The couple now has a six-year-old son and a 16-month-old daughter, who live in France.

“It has been really hard for our family. Since I was deported from Palestine, we have only seen each other two to three weeks each year. The kids are growing up without their father,” Lefort told Al Jazeera.

“It’s hard for us as adults, but we know and understand the political context, but for the kids – even if we try to explain it to them, they cannot comprehend life under occupation, they are just kids – they just want to live with their father and their mother,” she added.

“The last time Salah came to France it was for the birth of our daughter. She was 11 days when he saw her, and now she is 16 months – she never saw her father again.”

While he was originally being held at Israel’s Ofer prison near Ramallah, Hammouri was transferred in July to Hadarim maximum-security prison after he directed an open letter to French president Emmanuel Macron.
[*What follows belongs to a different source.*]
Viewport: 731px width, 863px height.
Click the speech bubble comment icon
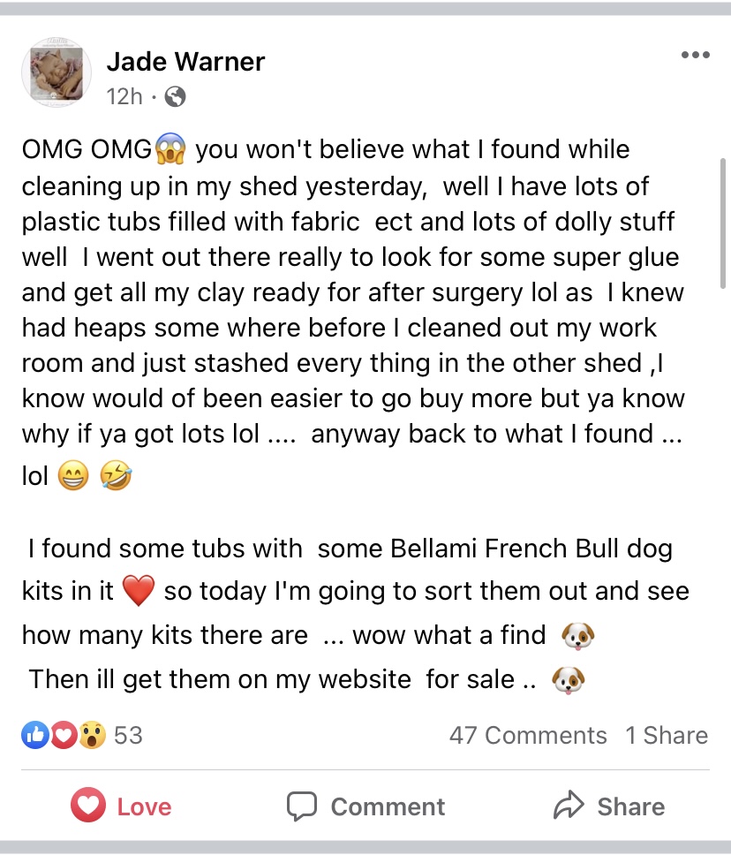coord(301,806)
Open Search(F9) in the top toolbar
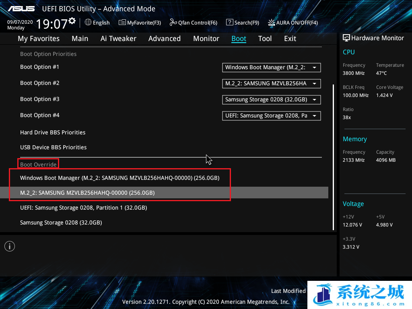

Milena Ansari, international advocacy officer at Addameer, told Al Jazeera that Israel treats Hammouri as a “high-security threat”.

“He is now considered a ‘high-security’ prisoner. His arms and legs are always shackled whenever he leaves his room, and the detainees in that prison receive only about one to two hours outside in the yard,” said Ansari.

“There is no charge against Salah and yet they are treating him as a maximum-security threat,” she added.

In October 2021, the Israeli ministry of interior revoked Hammouri’s Jerusalem residency permit, despite him being born in the city and living there his entire life, citing a “breach of allegiance” to the Israeli state.

The decision to revoke his residency is based on “vague and broad allegations of “terroristic activities”, based on alleged “secret information” that is withheld by the state, according to Addameer.

The revocation of Hammouri’s Jerusalem residency status means that he is at risk of forcible deportation at any time, that he cannot legally be present in his city of birth and that his national insurance, including health insurance, has been cut off.

A final hearing for his residency case is set to be held in February 2023 at the Israeli Supreme Court.

Ansari said Addameer is hoping it will be able to reinstate Hammouri’s residency as it would set a very wide, vague and dangerous precedent for Israel’s revocation of Palestinian Jerusalem residency IDs going forward.

Even if he is released from prison, says Lefort, their family struggle will continue.

“We will have to fight to enable him to stay in Palestine. This is the next step,” said Lefort.

In 2005, Hammouri was arrested and offered a deal to serve prison time or be deported to France for 10 years. He chose to remain and serve seven years in prison.

“They want to push him to leave,” his wife said.

“When your country is under occupation and you are struggling for the liberation of your land, you cannot leave this land. You do not want to be far from your family either, but this is not a choice someone should have to make.”